L'histoire :
Guangzhiu, palais du gouverneur, septembre 1809. Bai-Ling parle avec un de ses conseillers. Les pirates de Zheng Shi ont encore frappé. Ils ont pillé un navire marchand portugais appartenant à une des nombreuses compagnies occidentales qui assurent le commerce. Le gouverneur a compris le jeu de Zheng Shi qui veut obliger les étrangers à intervenir sur les eaux chinoises et ainsi discréditer Bai-Ling auprès de l’empereur. Les troubles causés par les pirates nuisent fortement au commerce. Demander de nouveaux renforts à Pékin devient embarrassant. Le gouverneur reconnait qu’il a été présomptueux en croyant que la mort de Zheng Shi allait entrainer la fin de la confédération des pirates dont il était le chef. Jamais il n’aurait pensé que son épouse ait suffisamment d’autorité pour lui succéder. Le risque est désormais que les portugais veuillent intervenir sans l’accord du gouverneur. Bai-Ling suggère à son conseiller d’adresser un courrier aux portugais pour leur proposer une alliance et se débarrasser de ces pirates.

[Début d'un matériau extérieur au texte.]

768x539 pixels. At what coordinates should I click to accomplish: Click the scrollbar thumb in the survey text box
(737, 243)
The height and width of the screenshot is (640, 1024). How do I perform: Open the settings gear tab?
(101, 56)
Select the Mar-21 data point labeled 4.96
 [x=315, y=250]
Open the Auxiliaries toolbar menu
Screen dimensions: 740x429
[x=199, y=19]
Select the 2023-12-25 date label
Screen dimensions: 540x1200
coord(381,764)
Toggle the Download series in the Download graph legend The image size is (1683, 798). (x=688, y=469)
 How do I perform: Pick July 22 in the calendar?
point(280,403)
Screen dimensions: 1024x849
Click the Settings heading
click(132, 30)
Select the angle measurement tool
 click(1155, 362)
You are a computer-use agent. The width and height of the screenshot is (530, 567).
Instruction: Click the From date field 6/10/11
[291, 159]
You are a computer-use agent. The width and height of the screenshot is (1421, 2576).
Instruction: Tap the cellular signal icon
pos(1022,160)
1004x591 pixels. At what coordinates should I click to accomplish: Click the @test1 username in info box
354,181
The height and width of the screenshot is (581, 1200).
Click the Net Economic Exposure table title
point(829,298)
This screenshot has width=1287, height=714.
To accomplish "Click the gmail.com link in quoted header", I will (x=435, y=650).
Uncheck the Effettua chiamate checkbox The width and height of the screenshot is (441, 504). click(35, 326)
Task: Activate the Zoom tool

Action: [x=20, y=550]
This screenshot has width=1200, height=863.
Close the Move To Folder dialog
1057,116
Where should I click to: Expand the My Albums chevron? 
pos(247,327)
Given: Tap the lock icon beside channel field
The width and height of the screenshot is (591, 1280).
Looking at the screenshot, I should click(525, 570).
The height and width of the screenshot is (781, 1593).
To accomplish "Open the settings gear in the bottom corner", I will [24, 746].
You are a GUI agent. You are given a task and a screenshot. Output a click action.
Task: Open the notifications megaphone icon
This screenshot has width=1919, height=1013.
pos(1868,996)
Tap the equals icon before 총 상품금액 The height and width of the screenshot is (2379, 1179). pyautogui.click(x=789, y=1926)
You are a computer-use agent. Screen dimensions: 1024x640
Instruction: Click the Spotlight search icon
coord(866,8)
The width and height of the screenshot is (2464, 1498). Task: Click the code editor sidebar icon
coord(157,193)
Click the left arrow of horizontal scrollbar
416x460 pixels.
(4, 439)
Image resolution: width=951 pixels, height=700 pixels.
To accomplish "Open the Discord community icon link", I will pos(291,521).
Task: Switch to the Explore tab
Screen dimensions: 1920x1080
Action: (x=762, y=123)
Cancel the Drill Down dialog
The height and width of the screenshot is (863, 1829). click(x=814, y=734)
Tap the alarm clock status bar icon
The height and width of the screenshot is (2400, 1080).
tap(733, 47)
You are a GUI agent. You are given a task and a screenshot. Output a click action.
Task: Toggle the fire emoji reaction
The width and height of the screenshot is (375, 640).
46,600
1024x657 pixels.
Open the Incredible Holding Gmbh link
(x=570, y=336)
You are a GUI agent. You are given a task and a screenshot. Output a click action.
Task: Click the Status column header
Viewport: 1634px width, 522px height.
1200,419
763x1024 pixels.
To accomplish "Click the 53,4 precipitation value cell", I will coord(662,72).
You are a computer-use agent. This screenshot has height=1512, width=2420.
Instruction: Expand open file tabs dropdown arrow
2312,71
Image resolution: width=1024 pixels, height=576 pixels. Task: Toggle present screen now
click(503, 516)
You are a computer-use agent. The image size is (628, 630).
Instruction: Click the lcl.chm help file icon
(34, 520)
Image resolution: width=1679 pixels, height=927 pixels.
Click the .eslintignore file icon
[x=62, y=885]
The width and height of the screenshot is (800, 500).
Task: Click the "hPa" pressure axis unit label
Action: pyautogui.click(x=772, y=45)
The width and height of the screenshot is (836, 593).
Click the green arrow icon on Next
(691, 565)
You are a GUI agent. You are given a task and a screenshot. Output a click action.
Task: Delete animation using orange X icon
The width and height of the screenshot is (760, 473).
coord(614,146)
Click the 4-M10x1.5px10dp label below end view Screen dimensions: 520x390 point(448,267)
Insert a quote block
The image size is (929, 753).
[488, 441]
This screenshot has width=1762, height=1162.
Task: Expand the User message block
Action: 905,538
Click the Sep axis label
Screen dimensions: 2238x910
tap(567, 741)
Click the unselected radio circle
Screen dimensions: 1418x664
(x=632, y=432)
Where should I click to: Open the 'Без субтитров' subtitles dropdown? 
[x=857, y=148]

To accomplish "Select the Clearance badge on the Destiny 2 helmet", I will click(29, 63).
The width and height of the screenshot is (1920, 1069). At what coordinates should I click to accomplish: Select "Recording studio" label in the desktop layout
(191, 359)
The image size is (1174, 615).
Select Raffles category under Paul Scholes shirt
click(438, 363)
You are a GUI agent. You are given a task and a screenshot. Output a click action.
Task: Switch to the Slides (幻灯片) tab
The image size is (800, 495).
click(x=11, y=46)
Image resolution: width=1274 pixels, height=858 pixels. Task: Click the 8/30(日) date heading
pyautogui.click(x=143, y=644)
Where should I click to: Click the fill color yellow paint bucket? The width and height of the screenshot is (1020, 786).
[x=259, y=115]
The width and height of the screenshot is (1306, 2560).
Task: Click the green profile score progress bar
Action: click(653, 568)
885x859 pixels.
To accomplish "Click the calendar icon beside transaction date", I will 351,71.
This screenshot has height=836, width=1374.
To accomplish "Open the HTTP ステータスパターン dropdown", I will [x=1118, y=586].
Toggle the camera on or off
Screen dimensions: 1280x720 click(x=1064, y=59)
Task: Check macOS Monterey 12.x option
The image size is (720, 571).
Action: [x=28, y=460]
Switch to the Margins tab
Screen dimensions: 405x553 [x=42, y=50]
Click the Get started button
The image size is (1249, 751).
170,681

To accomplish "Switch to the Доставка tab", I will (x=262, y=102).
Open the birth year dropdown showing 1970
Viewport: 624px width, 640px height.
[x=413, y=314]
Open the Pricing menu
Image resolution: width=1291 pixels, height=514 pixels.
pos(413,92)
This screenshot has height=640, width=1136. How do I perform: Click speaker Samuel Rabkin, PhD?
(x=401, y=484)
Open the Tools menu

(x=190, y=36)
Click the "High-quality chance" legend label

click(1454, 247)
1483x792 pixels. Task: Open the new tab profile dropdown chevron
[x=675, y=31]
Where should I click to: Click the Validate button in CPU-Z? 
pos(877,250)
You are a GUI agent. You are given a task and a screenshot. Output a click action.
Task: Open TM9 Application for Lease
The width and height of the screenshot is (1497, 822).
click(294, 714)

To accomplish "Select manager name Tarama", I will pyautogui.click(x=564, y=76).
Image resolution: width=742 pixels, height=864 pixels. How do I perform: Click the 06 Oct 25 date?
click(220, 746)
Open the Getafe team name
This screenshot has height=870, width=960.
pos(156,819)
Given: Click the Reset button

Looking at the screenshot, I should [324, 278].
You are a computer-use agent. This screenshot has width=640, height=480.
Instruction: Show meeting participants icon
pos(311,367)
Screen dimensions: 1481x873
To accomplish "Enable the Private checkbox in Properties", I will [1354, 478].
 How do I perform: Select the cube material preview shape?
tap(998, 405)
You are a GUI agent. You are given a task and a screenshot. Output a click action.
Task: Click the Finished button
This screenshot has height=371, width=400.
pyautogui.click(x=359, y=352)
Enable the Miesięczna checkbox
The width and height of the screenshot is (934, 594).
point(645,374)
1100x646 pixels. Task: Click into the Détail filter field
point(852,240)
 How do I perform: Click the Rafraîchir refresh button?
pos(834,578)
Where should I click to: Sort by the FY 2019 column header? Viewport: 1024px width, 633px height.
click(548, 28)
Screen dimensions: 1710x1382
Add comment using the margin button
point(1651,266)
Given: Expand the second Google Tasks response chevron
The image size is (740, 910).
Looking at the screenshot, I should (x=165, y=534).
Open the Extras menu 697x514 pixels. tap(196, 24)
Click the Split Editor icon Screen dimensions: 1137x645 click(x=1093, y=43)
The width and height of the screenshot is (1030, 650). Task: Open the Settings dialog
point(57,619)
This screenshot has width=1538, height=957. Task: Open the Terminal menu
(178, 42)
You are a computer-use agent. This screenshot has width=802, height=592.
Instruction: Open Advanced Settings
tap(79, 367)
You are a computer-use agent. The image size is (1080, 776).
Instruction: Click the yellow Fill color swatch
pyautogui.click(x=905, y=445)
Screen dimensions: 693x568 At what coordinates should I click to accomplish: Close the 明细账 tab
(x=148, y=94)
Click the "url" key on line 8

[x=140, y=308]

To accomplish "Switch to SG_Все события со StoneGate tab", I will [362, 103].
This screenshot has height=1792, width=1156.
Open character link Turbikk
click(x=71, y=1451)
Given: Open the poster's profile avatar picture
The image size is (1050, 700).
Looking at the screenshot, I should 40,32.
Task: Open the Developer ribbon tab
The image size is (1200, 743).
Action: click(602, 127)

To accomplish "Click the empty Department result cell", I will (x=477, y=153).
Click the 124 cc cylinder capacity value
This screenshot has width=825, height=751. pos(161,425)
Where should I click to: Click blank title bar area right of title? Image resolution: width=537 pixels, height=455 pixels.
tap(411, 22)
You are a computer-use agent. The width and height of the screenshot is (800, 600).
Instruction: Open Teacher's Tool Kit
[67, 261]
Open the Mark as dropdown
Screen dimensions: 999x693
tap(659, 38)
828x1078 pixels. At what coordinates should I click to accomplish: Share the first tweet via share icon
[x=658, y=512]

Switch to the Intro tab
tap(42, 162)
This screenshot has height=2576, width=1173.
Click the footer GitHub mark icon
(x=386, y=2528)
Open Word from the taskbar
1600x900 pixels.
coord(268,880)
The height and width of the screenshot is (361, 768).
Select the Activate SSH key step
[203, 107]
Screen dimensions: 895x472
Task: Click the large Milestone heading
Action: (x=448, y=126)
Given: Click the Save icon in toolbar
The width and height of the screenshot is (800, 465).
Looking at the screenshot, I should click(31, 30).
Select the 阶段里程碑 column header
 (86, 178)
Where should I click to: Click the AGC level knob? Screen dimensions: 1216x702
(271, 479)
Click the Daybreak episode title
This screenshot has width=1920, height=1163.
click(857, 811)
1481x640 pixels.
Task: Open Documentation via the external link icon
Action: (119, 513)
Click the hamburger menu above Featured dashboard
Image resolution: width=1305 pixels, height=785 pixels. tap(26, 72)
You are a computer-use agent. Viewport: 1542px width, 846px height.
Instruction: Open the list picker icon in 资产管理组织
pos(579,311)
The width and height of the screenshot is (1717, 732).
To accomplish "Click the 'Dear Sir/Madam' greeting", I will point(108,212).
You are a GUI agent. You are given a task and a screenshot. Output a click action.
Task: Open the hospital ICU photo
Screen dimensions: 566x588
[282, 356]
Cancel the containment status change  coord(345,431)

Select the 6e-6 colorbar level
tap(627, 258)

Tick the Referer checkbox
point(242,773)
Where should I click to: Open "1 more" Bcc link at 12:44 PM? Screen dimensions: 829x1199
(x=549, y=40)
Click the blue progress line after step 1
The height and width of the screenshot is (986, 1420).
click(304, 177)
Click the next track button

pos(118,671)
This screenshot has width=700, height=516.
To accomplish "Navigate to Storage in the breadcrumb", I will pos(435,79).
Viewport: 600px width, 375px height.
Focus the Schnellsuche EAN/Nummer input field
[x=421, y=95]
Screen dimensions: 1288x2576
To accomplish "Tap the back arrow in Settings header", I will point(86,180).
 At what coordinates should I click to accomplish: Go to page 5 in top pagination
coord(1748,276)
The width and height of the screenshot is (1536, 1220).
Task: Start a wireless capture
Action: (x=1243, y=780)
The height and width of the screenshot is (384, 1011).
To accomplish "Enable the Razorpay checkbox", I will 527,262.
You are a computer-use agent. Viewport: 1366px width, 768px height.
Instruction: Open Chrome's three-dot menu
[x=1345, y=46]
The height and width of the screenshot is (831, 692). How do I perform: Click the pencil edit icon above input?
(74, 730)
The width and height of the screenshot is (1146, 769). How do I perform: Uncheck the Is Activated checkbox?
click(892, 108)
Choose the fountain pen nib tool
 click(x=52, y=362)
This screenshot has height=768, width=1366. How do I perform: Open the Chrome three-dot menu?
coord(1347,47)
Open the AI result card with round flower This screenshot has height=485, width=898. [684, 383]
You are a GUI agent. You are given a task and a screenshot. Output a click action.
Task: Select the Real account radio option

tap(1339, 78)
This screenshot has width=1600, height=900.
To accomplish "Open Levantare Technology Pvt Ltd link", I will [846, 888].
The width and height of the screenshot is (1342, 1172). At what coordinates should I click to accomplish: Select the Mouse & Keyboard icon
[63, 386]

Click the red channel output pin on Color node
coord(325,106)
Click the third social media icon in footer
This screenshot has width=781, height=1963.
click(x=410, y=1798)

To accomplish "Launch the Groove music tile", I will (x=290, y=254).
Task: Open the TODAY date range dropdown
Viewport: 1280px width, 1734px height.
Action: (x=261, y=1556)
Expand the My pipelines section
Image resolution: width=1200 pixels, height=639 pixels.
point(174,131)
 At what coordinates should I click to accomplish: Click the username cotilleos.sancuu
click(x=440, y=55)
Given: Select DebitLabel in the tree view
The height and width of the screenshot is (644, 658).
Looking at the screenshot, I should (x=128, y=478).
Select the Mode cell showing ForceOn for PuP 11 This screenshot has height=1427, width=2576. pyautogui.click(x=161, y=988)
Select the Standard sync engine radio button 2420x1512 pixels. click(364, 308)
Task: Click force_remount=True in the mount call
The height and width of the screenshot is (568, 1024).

Ce qu'on en pense sur la planète BD :
Suite et fin de ce diptyque qui est librement inspiré de la vie d’une pirate qui a terrorisé les mers de Chine au début du XIXe siècle. Selon certains historiens, Zheng Shi aurait commandé plus de 300 jonques et aurait eu jusqu’à 40 000 pirates sous ses ordres. Elle est considérée comme ayant été la plus puissante pirate du monde entier. Cette aventurière légendaire était le personnage idéal pour inspirer Jean-Yves Delitte. Dans ce second opus, le spécialiste des vieux gréments, peintre officiel de la Marine Belge et accessoirement directeur de la collection Les grandes batailles navales relate notamment la bataille de Tung Chung qui, selon l’auteur, n’a pas marqué les annales des grandes batailles. Cet affrontement chaotique et confus entre les portugais, aidés par la flotte chinoise contre les pirates, donne lieu à des scènes de combats meurtrières où les corps sont déchiquetés et les explosions spectaculaires. Si le fil de l’histoire est relativement classique, c’est au niveau graphique que le lecteur en prend plein les mirettes. Si l’on fait abstraction sur le fait que les personnages de Delitte ont souvent des traits ressemblants, la reproduction des navires à voiles est tout simplement impressionnante. Les jonques comme les 3 mats portugais sont dessinés dans le détail avec le souci du mouvement sur l’eau. Les double-pages sont des tableaux à elles-seules dans lesquels on se plonge avec émerveillement.